Les enfants qui prennent des vacances de ski coûteuses sont plus susceptibles que leurs pairs de fréquenter des collèges sélectifs. Cela ne signifie toutefois pas que ces étudiants sont acceptés par les écoles de la Ivy League en raison des billets de remontées qu’ils ont collectés. L’un des premiers principes enseignés dans le cours de statistique est la différence entre corrélation et causalité. Ce n’est pas parce que A et B apparaissent ensemble que B est le résultat de A. Peut-être que A est le résultat de B. Ou peut-être que C est responsable de A et B.

Bien que la plupart d’entre nous comprennent les limites de la corrélation, nous avons tendance à l’oublier de temps en temps – et par “nous” j’inclus certains universitaires. Si, par exemple, il y a une légère relation entre les résultats aux tests des élèves du secondaire et la quantité de devoirs qui leur est assignée, on suppose généralement (et sans raison valable) que les devoirs étaient responsables de l’augmentation de leurs notes. [1] Si nous entendons que les enfants qui dînent régulièrement avec leurs parents réussissent mieux que ceux qui ne le font pas, nous sommes en droit d’attribuer ces résultats à leurs repas – même si ces familles mangent ensemble (et ont le temps de le faire) pourraient avoir fourni à leurs enfants les mêmes avantages dans tous les cas. Vous avez eu l’idée.

Un exemple particulièrement obstiné de ce type de pensée, que je voudrais explorer ici, relève du déterminisme biologique. On nous dit que l’activité cérébrale, ou les niveaux d’une hormone ou d’un neurotransmetteur spécifique, sont associés à certains comportements, nous considérons donc que le premier produit le second. En effet, nous pouvons nous inspirer des chercheurs eux-mêmes, dont beaucoup présentent leurs résultats de cette façon.

Il y a quelques années, le regretté psychologue Leon Kamin, co-auteur du livre Not in Our Genes , m’a expliqué de la manière suivante: “Il doit y avoir des corrélats biologiques [au comportement]. Chaque fois que j’émets un mot, quelque chose a changé dans mon cerveau. Tout est une condition biologique. Mais alors? “Par” alors “, il voulait dire que le fait qu’un comportement ou une émotion correspond à un changement de neurotransmetteur ne signifie pas que le neurotransmetteur a provoqué le comportement. Kamin a ajouté que supposer que c’était le cas, c’est comme «trouver du mucus dans le nez de quelqu’un avec un rhume et dire:« Aha! Le mucus provoque des rhumes! ‘”

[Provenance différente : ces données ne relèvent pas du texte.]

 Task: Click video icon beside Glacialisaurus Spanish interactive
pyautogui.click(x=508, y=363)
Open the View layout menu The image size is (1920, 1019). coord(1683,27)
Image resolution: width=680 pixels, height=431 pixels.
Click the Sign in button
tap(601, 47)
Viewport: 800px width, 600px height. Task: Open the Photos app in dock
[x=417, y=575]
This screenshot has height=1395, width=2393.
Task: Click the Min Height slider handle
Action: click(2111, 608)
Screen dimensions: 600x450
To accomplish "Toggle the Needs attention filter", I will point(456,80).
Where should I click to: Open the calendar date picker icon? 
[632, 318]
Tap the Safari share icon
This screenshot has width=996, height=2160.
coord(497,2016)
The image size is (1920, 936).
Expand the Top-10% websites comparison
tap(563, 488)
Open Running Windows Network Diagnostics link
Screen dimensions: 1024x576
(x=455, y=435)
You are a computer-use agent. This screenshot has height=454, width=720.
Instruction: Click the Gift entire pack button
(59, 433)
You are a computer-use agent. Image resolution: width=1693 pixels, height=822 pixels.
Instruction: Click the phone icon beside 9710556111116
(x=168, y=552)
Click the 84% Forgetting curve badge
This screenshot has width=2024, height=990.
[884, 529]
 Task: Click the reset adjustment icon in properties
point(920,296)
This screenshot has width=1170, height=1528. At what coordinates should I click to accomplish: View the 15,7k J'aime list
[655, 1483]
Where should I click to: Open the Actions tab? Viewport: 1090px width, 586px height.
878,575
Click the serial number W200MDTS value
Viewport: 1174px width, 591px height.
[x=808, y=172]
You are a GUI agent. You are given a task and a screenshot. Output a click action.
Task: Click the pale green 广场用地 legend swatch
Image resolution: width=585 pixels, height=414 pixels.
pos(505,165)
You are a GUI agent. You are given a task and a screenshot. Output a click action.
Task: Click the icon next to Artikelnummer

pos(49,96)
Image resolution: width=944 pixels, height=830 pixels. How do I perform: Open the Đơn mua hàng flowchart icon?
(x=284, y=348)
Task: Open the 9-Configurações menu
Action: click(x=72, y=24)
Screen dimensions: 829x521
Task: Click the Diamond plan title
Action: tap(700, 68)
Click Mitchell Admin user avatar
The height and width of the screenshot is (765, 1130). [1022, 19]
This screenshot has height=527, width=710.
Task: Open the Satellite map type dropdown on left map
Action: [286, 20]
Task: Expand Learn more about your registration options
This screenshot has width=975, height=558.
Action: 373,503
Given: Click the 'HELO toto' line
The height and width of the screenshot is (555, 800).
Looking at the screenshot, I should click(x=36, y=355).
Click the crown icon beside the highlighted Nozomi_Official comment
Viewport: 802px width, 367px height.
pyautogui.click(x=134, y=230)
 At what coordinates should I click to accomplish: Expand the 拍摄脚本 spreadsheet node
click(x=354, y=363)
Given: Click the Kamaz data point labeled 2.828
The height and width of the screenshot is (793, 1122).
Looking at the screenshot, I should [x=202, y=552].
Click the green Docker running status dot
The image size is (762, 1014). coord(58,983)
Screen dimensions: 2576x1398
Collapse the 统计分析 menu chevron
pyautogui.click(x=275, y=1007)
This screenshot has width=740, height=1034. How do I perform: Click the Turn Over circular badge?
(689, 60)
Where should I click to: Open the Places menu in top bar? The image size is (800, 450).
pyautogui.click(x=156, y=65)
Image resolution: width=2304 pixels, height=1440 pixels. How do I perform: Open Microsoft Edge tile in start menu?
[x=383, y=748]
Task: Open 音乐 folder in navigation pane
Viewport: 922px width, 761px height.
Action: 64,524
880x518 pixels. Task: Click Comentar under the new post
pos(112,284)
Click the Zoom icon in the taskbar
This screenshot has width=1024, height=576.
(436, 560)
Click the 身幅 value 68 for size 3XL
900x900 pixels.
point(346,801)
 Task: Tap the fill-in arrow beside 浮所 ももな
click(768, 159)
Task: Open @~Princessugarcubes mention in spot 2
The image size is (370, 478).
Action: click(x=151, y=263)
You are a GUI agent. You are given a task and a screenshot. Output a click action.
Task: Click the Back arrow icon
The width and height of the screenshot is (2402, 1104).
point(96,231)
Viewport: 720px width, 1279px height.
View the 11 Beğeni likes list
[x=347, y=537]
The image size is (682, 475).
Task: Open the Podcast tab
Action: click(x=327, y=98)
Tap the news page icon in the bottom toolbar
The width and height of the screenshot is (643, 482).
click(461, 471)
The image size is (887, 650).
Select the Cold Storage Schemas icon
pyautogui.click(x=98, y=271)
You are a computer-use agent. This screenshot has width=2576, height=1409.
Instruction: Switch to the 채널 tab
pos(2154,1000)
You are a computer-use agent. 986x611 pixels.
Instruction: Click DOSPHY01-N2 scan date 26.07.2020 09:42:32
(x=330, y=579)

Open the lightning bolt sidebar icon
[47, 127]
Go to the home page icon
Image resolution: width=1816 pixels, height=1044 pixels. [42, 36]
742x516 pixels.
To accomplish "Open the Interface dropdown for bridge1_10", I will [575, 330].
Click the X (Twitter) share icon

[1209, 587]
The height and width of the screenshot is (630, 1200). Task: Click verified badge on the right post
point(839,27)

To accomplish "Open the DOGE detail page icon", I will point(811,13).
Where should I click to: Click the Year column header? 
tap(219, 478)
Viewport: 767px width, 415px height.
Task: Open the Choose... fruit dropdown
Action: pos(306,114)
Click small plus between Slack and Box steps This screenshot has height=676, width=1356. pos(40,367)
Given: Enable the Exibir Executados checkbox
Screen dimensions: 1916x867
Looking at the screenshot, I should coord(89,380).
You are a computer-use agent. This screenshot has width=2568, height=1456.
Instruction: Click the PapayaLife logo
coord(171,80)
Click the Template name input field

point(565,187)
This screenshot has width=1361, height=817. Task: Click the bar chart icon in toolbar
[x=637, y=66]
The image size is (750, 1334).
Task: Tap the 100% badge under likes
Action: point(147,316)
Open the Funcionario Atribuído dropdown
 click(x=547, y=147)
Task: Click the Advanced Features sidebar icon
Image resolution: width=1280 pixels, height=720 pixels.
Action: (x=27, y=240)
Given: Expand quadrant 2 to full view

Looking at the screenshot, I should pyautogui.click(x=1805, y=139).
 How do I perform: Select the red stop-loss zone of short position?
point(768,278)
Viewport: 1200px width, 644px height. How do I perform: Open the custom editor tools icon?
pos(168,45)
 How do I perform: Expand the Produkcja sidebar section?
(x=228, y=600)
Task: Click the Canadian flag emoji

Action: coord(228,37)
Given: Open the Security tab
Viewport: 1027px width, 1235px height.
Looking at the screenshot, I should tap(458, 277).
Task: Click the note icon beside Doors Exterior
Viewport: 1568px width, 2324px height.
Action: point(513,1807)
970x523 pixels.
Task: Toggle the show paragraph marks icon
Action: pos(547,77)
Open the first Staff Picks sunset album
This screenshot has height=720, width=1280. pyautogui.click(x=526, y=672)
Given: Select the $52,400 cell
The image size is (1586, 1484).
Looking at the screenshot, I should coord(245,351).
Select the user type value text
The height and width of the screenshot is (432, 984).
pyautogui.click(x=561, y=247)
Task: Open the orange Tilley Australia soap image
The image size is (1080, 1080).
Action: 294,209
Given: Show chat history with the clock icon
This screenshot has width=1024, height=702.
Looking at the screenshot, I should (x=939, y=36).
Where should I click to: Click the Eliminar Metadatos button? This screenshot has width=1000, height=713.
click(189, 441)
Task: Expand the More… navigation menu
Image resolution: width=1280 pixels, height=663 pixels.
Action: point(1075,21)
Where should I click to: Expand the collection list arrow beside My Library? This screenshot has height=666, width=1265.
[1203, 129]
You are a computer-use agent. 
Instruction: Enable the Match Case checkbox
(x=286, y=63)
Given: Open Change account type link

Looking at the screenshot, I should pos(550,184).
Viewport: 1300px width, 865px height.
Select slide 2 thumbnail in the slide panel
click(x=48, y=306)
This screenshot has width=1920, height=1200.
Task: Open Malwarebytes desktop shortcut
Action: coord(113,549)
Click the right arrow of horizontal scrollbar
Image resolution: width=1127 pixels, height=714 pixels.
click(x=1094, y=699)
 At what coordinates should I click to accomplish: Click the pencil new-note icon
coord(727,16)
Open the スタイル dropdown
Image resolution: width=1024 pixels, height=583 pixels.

En fait, un flot continu de preuves montre que la flèche causale pointe parfois dans la direction opposée à ce que supposent les déterministes biologiques. Les changements physiologiques peuvent en réalité être l’ effet de nos actions et de nos circonstances. En être témoin:

* Au début des années 1960, Mark Rosenzweig et ses collègues ont découvert que le fait de donner aux animaux des objets à jouer changeait non seulement l’activité enzymatique de leur cerveau, mais aussi le poids de leurs cortex cérébraux. “Il ne fait maintenant aucun doute que de nombreux aspects de l’anatomie du cerveau et de la chimie du cerveau sont modifiés par l’expérience”, écrivent-ils.

* Un certain nombre d’études ont révélé des changements dans la fonction cérébrale résultant de la psychothérapie et de la méditation.

* Les niveaux de testostérone augmentent ou diminuent en réponse aux changements du statut social des hommes. Les scientifiques l’ont établi depuis longtemps, tant pour les singes que pour les humains. Une étude que nous venons de publier en juin 2018 a montré que si les hommes atteignaient un rang prestigieux dans la hiérarchie d’une organisation, leur taux de testostérone augmentait ensuite.

* Les cellules nerveuses à la base de la moelle épinière d’un rat changent simplement parce que le rat a des rapports sexuels. “Il est possible que les différences de comportement sexuel provoquent, plutôt que soient causées par des différences dans la structure du cerveau”, a commenté le neurobiologiste qui a effectué la recherche (et dont le nom de famille est en fait Breedlove).

* Dans les jours précédant Uber, une étude sur les chauffeurs de taxi de Londres, tenus de mémoriser le réseau routier complexe de la ville, a révélé que leur “hippocampe a changé de structure pour répondre à leur énorme expérience de navigation”.

* Le stress, y compris les traumatismes liés à la famille et les effets à long terme de la pauvreté, peuvent affecter le développement du cerveau des enfants de diverses manières. “Si vous voulez vraiment changer de neurodéveloppement”, affirme le psychiatre Robert Philibert, “modifier l’environnement”.

* L’effet placebo bien établi démontre que notre biologie change en réponse à nos croyances. Chirurgies factices et autres traitements simulés, médicaments inertes, prières – tout cela peut affecter la réponse immunitaire de l’organisme et la libération d’endorphines, entre autres choses. Ils travaillent dans la mesure où (et uniquement parce que) nous pensons qu’ils fonctionneront.

* On a soutenu que la volonté est comme un muscle – une ressource qui s’épuise après utilisation, ce qui suggère une contrainte physiologique à l’effort mental. Mais regardez encore: des recherches plus récentes montrent que cet effet n’est pas biologique après tout. Au contraire, cela dépend des croyances individuelles et des valeurs culturelles.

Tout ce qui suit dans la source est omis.